Diese Entwicklung wirkt sich negativ auf unsere körperliche und vor allem mentale Gesundheit aus, gefährdet unsere Existenz und hindert uns daran, die Zeit und die Hingabe aufzubringen, die die Texte verdienen. Der übliche kalkulatorische Stundensatz für freiberuflich Übersetzende liegt bei 70 bis 120 Euro. Nach unserer internen Umfrage erzielen Manga-Übersetzende ein Stundenhonorar von durchschnittlich 28,32 Euro. Im Bereich Light Novels ist die Lage mit 29,09 Euro ähnlich gravierend. Davon müssen wir neben dem Lebensunterhalt auch alle Kosten tragen, die für Freiberufliche anfallen, wie Steuern, Versicherungen, Betriebskosten und Vorsorge. Die aktuellen Honorarsätze sind wirtschaftlich nicht tragbar und reichen nicht zum Leben. Darüber hinaus sind die vertraglichen Hürden zur Gewinnbeteiligung so hoch, dass sie kaum zu überwinden sind. Somit stellen auch potenzielle Tantiemen keinen Ausgleich für die niedrigen Honorare dar.
Trotz wiederholter Gesprächsgesuche zeigt der größte Teil der Verlage keinerlei Verhandlungsbereitschaft. Das empfinden wir als Ausdruck mangelnder Wertschätzung. Erfahrungsgemäß drohen uns bei Forderungen nach Honoraranpassungen, selbst nach langjähriger professioneller Übersetzungsleistung, der Verlust des Auftrags und in manchen Fällen sogar der vollständige Abbruch der Geschäftsbeziehung. Dass ausgerechnet Manga- und Light Novel-Verlage dabei die Komplexität ihrer eigenen Produkte argumentativ bagatellisieren, entbehrt nicht einer gewissen Ironie.
Die Folgen dieser Honorarpolitik tragen wir konkret in unserem täglichen Leben: Viele sind gezwungen, weiteren Tätigkeiten nachzugehen und an zahlreichen Wochenenden zusätzlich zu arbeiten, um ihren Lebensunterhalt bestreiten zu können, oder sie sind finanziell abhängig vom Partner bzw. der Partnerin, insbesondere in puncto Familiengründung. Für die meisten von uns ist es schwierig, sich länger als ein oder zwei Tage freizunehmen, ohne danach das doppelte Arbeitspensum stemmen oder sich Sorgen um die nächste Mietzahlung machen zu müssen – von Urlaub ganz zu schweigen. Dies führt zu Überarbeitung, Burnout und/oder einem Leben am Existenzminimum sowie auf lange Sicht zu schwerwiegenden gesundheitlichen Folgen und einem hohen Risiko, in Altersarmut zu fallen.
Die Geschäftspolitik der Verlage und die schlechten Arbeitsbedingungen für uns Übersetzende schaden nicht zuletzt auch den Endprodukten im Regal: den Manga und den Light Novels, für die Fans mit ihrem Geld bezahlen.
Daher fordern wir:
- Eine Erhöhung der Grundhonorare und die Abrechnung nach Normseiten gemäß dem Vertrag zwischen VdÜ und Börsenverein.
- Einen regelmäßigen Inflationsausgleich.
- Eine Staffelung der Honorare bei langjähriger Zusammenarbeit.

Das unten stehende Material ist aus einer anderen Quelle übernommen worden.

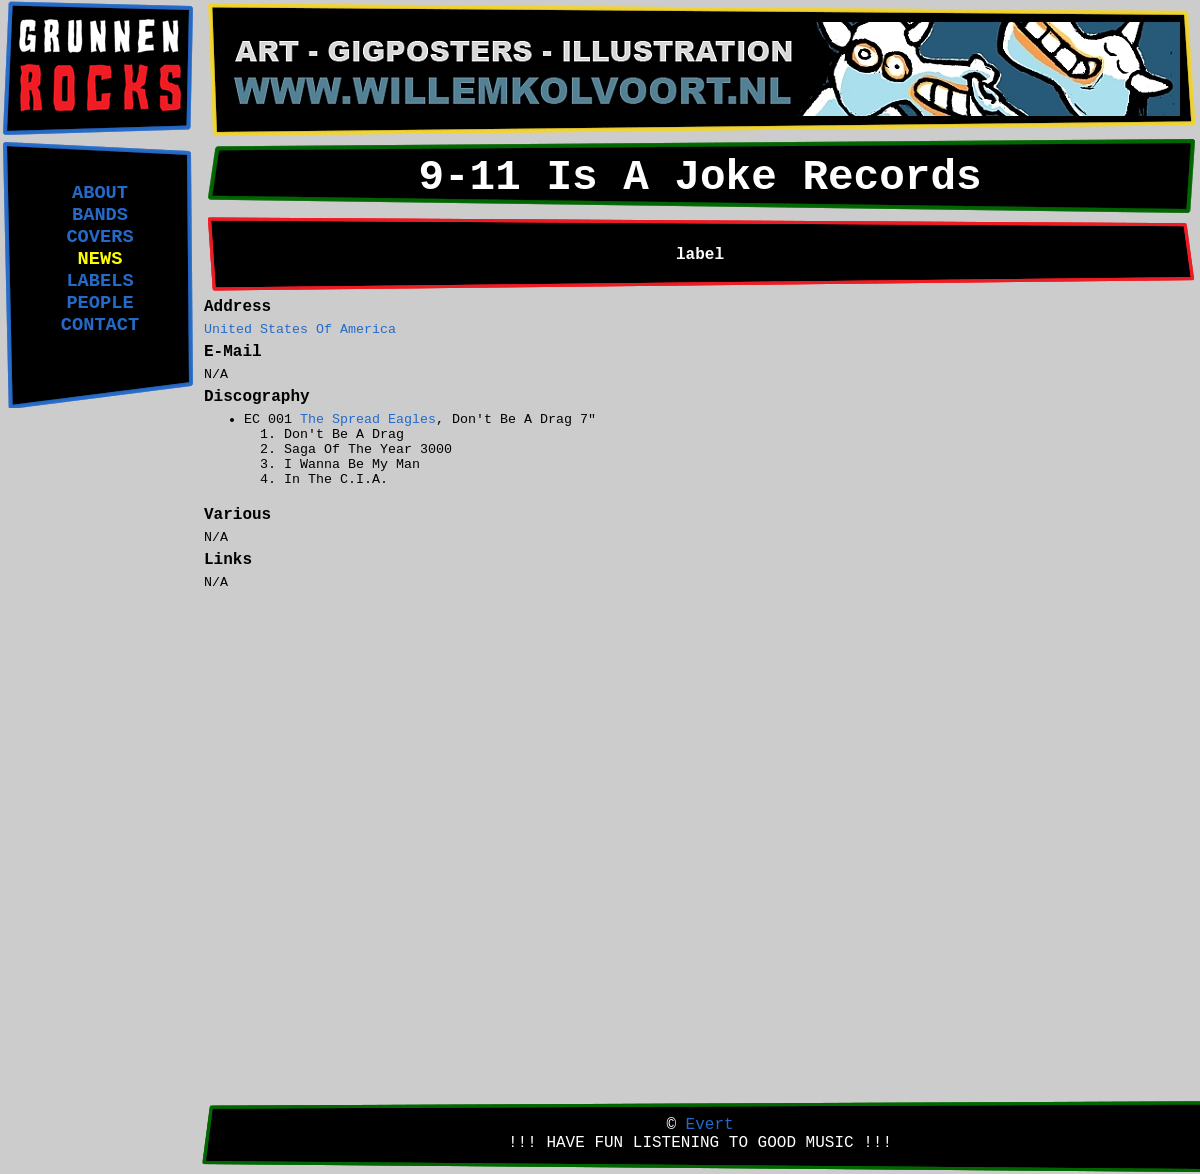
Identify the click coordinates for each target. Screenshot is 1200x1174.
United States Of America (300, 329)
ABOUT (100, 193)
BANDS (100, 215)
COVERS (99, 237)
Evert (710, 1125)
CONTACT (100, 325)
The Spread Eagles (368, 419)
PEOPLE (99, 303)
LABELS (99, 281)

- Die Möglichkeit zur Nachverhandlung bei unverhältnismäßigem Mehraufwand (z. B. Recherche für Manga mit historischem Setting) bzw. Aussicht auf Recherchepauschalen und Eilzuschläge.
- Faire Tantiemenregelungen ohne Verrechnung mit dem Basishonorar: Wir verlangen eine Beteiligung ab dem ersten verkauften Exemplar (in Anlehnung an die Gemeinsame Vergütungsregel des VdÜ; vgl. BGH-Urteile von 2009 und 2011).
- Keine unbezahlte Arbeit: Auch die Beschaffung und die Vorbearbeitung des Arbeitsmaterials (Einscannen u. Nummerieren der Seiten), die Glossarführung sowie das Prüfen von Korrekturfahnen müssen angemessen vergütet werden.
Wir sind uns bewusst, dass die obigen Forderungen nicht von heute auf morgen umsetzbar sind. Wir sehen auch die Bestrebungen einzelner Verlage, bessere Bedingungen für Übersetzende zu schaffen, und wissen diese zu schätzen. Dennoch: Kaum ein deutschsprachiger Manga- oder Light-Novel-Verlag zahlt aktuell faire und unserer Leistung entsprechende Honorare. Verlage müssen wirtschaftlich handeln, um zu überleben. Dasselbe gilt auch für uns.
Die jetzige Situation ist weder tragbar noch nachhaltig. Wir laden die Verlage ein, mit uns in den Dialog zu treten, damit wir die deutschsprachige Leserschaft auch in Zukunft mit vielen fantastischen Manga und Light Novels versorgen können.
Auf change.org kann man außerdem eine Petition unterzeichen. In der Hoffnung, dass die Manga-Honorare endlich ein akzeptables Niveau erreichen, haben das schon über 1.600 Personen getan.